FTDNA are now recommending SNPs for people to test. I've only had a chance to look briefly at the SNP recommendations for a few project members. It is apparent that in some cases the SNPs that are recommended for testing are not appropriate. SNPs are only recommended if they pass certain percentage thresholds and there might well be a more appropriate downstream SNP that would be more suitable. If you are interested in ordering single SNP testing, make sure you join the appropriate Y-DNA haplogroup project and seek advice from the project administrators. If not, you could end up wasting money ordering unnecessary SNPs.

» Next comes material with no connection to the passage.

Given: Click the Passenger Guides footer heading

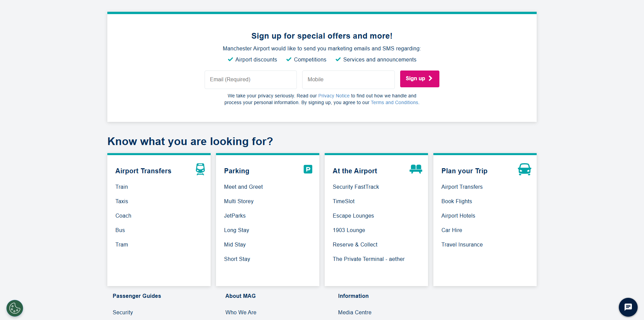Looking at the screenshot, I should [137, 296].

The following information has been provided by Family Tree DNA.

 FAST FACTS
• Created in partnership with National Geographic’s Genographic Project
• Used GenoChip containing ~10,000 previously unclassified Y-SNPs
• Some of those SNPs came from Walk Through the Y and the 1000 Genome Project
• Used first 50,000 high-quality male Geno 2.0 samples
• Verified positions from 2010 YCC by Sanger sequencing additional anonymous samples
• Filled in data on rare haplogroups using later Geno 2.0 samples

Statistics
• Expanded from approximately 400 to over 1200 terminal branches
• Increased from around 850 SNPs to over 6200 SNPs
• Cut-off date for inclusion for most haplogroups was November 2013

Total number of SNPs broken down by haplogroup:
A 406
B 69
BT 8
C 371
CT 64
D 208
DE 16
E 1028
F 90
G 401
H 18
I 455
IJ 29
IJK 2
J 707
K 11
K(xLT) 1
L 129
LT 12
M 17
N 168
NO 16
O 936
P 81
Q 198
R 724
S 5
T 148

myFTDNA Interface
• Existing customers receive free update to predictions and confirmed branches based on existing SNP test results.
• Haplogroup badge updated if new terminal branch is available
• Updated haplotree design displays new SNPs and branches for your haplogroup
• Branch names now listed in shorthand using terminal SNPs
• For SNPs with more than one name, in most cases the original name for SNP was used, with synonymous SNPs listed when you click "More…"
• No longer using SNP names with .1, .2, .3 suffixes. Back-end programming will place SNP in correct haplogroup using available data.
• SNPs recommended for additional testing are pre-populated in the cart for your convenience. Just click to remove those you don’t want to test.
• SNPs recommended for additional testing are based on 37-marker haplogroup origins data where possible, 25- or 12-marker data where 37 markers weren't available.
• Once you've tested additional SNPs, that information will be used to automatically recommend additional SNPs for you if they’re available.
• If you remove those prepopulated SNPs from the cart, but want to re-add them, just refresh your page or close the page and return.
• Only one SNP per branch can be ordered at one time – synonymous SNPs can possibly [be] ordered from the Advanced Orders section on the Upgrade Order page.
• Tests taken have moved to the bottom of the haplogroup page.

Coming attractions
• Group Administrator Pages will have longhand removed.
• At least one update to the tree to be released this year.
• Update will include: data from Big Y, relevant publications, other companies' tests from raw data.
• We'll set up a system for those who have tested with other big data companies to contribute their raw data file to future versions of the tree.
• We're committed to releasing at least one update per year.
• The Genographic Project is currently integrating the new data into their system and will announce on their website when the process is complete in the coming weeks. At that time, all Geno 2.0 participants’ results will be updated accordingly and accessible via the Genographic Project website.

BACKGROUND
Family Tree DNA created the 2014 Y-DNA Haplotree in partnership with the National Geographic Genographic Project using the proprietary GenoChip. Launched publicly in late 2012, the chip tests approximately 10,000 Y-DNA SNPs that had not, at the time, been phylogenetically classified.

The team used the first 50,000 male samples with the highest quality results to determine SNP positions. Using only tests with the highest possible “call rate” meant more available data, since those samples had the highest percentage of SNPs that produced results, or “calls.”

In some cases, SNPs that were on the 2010 Y-DNA Haplotree didn’t work well on the GenoChip, so the team used Sanger sequencing on anonymous samples to test those SNPs and to confirm ambiguous locations.

For example, if it wasn’t clear if a clade was a brother (parallel) clade, or a downstream clade, they tested for it.

The scope of the project did not include going farther than SNPs currently on the GenoChip in order to base the tree on the most data available at the time, with the cutoff for inclusion being about November of 2013.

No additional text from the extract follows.